Exercise instructions: Output all records below verbatim.

Entries taken from a collection:
++++++++++
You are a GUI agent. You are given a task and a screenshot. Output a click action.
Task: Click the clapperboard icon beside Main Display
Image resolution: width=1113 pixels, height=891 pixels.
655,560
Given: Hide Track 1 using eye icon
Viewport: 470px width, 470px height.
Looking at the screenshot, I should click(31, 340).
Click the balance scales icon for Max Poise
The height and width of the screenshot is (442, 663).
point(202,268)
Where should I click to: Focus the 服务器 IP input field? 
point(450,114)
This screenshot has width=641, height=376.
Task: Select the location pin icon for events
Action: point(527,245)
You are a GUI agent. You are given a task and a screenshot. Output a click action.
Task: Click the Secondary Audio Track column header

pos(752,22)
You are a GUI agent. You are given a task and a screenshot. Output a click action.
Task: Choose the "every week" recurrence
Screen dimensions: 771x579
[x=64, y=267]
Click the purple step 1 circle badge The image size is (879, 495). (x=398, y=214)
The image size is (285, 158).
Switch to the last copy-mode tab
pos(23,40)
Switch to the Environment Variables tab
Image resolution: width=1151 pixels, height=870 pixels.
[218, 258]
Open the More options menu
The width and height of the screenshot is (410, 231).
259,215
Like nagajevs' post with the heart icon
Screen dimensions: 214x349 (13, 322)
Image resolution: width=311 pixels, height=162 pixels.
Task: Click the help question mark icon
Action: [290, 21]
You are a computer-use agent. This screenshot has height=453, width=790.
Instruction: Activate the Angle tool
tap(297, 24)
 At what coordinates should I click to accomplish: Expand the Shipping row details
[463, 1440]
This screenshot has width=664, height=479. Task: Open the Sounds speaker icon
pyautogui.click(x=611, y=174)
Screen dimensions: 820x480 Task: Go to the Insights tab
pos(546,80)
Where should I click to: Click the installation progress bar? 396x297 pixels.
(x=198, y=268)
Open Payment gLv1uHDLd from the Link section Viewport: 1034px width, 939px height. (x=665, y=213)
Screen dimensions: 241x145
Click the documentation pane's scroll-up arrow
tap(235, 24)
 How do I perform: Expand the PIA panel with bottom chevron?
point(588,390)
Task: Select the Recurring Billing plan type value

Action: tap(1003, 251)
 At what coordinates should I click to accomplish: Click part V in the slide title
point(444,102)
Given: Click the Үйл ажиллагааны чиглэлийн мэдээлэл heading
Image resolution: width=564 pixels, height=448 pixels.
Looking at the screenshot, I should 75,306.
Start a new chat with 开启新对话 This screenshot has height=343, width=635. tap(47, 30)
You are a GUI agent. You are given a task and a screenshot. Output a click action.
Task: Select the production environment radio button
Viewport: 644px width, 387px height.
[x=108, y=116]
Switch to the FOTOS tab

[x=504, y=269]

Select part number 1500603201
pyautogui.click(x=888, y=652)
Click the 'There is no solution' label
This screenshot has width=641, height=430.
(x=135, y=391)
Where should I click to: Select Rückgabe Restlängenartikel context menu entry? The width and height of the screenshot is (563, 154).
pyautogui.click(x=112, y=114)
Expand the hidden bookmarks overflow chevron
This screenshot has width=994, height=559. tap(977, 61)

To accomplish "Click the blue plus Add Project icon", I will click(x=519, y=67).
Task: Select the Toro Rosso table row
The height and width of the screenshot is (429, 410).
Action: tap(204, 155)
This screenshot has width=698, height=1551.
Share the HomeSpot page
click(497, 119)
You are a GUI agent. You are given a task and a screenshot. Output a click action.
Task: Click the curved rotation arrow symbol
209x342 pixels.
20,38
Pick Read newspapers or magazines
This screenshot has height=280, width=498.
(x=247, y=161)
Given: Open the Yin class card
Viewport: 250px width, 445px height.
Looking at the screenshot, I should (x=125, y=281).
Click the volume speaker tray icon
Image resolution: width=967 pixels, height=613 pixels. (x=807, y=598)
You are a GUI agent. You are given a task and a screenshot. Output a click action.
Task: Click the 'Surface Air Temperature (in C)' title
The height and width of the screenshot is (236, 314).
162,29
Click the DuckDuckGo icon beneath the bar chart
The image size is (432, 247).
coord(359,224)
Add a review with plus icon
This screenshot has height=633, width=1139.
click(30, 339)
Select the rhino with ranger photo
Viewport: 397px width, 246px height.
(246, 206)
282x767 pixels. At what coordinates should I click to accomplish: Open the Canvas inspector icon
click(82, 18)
++++++++++
Answer to this problem:
You are a GUI agent. You are given a task and a screenshot. Output a click action.
Task: Click the clapperboard icon beside Main Display
Image resolution: width=1113 pixels, height=891 pixels.
655,560
Given: Hide Track 1 using eye icon
Viewport: 470px width, 470px height.
Looking at the screenshot, I should click(31, 340).
Click the balance scales icon for Max Poise
The height and width of the screenshot is (442, 663).
point(202,268)
Where should I click to: Focus the 服务器 IP input field? 
point(450,114)
This screenshot has width=641, height=376.
Task: Select the location pin icon for events
Action: point(527,245)
You are a GUI agent. You are given a task and a screenshot. Output a click action.
Task: Click the Secondary Audio Track column header

pos(752,22)
You are a GUI agent. You are given a task and a screenshot. Output a click action.
Task: Choose the "every week" recurrence
Screen dimensions: 771x579
[x=64, y=267]
Click the purple step 1 circle badge The image size is (879, 495). (x=398, y=214)
The image size is (285, 158).
Switch to the last copy-mode tab
pos(23,40)
Switch to the Environment Variables tab
Image resolution: width=1151 pixels, height=870 pixels.
[218, 258]
Open the More options menu
The width and height of the screenshot is (410, 231).
259,215
Like nagajevs' post with the heart icon
Screen dimensions: 214x349 (13, 322)
Image resolution: width=311 pixels, height=162 pixels.
Task: Click the help question mark icon
Action: [290, 21]
You are a computer-use agent. This screenshot has height=453, width=790.
Instruction: Activate the Angle tool
tap(297, 24)
 At what coordinates should I click to accomplish: Expand the Shipping row details
[463, 1440]
This screenshot has width=664, height=479. Task: Open the Sounds speaker icon
pyautogui.click(x=611, y=174)
Screen dimensions: 820x480 Task: Go to the Insights tab
pos(546,80)
Where should I click to: Click the installation progress bar? 396x297 pixels.
(x=198, y=268)
Open Payment gLv1uHDLd from the Link section Viewport: 1034px width, 939px height. (x=665, y=213)
Screen dimensions: 241x145
Click the documentation pane's scroll-up arrow
tap(235, 24)
 How do I perform: Expand the PIA panel with bottom chevron?
point(588,390)
Task: Select the Recurring Billing plan type value

Action: tap(1003, 251)
 At what coordinates should I click to accomplish: Click part V in the slide title
point(444,102)
Given: Click the Үйл ажиллагааны чиглэлийн мэдээлэл heading
Image resolution: width=564 pixels, height=448 pixels.
Looking at the screenshot, I should 75,306.
Start a new chat with 开启新对话 This screenshot has height=343, width=635. tap(47, 30)
You are a GUI agent. You are given a task and a screenshot. Output a click action.
Task: Select the production environment radio button
Viewport: 644px width, 387px height.
[x=108, y=116]
Switch to the FOTOS tab

[x=504, y=269]

Select part number 1500603201
pyautogui.click(x=888, y=652)
Click the 'There is no solution' label
This screenshot has width=641, height=430.
(x=135, y=391)
Where should I click to: Select Rückgabe Restlängenartikel context menu entry? The width and height of the screenshot is (563, 154).
pyautogui.click(x=112, y=114)
Expand the hidden bookmarks overflow chevron
This screenshot has width=994, height=559. tap(977, 61)

To accomplish "Click the blue plus Add Project icon", I will click(x=519, y=67).
Task: Select the Toro Rosso table row
The height and width of the screenshot is (429, 410).
Action: tap(204, 155)
This screenshot has width=698, height=1551.
Share the HomeSpot page
click(497, 119)
You are a GUI agent. You are given a task and a screenshot. Output a click action.
Task: Click the curved rotation arrow symbol
209x342 pixels.
20,38
Pick Read newspapers or magazines
This screenshot has height=280, width=498.
(x=247, y=161)
Given: Open the Yin class card
Viewport: 250px width, 445px height.
Looking at the screenshot, I should (x=125, y=281).
Click the volume speaker tray icon
Image resolution: width=967 pixels, height=613 pixels. (x=807, y=598)
You are a GUI agent. You are given a task and a screenshot. Output a click action.
Task: Click the 'Surface Air Temperature (in C)' title
The height and width of the screenshot is (236, 314).
162,29
Click the DuckDuckGo icon beneath the bar chart
The image size is (432, 247).
coord(359,224)
Add a review with plus icon
This screenshot has height=633, width=1139.
click(30, 339)
Select the rhino with ranger photo
Viewport: 397px width, 246px height.
(246, 206)
282x767 pixels. At what coordinates should I click to accomplish: Open the Canvas inspector icon
click(82, 18)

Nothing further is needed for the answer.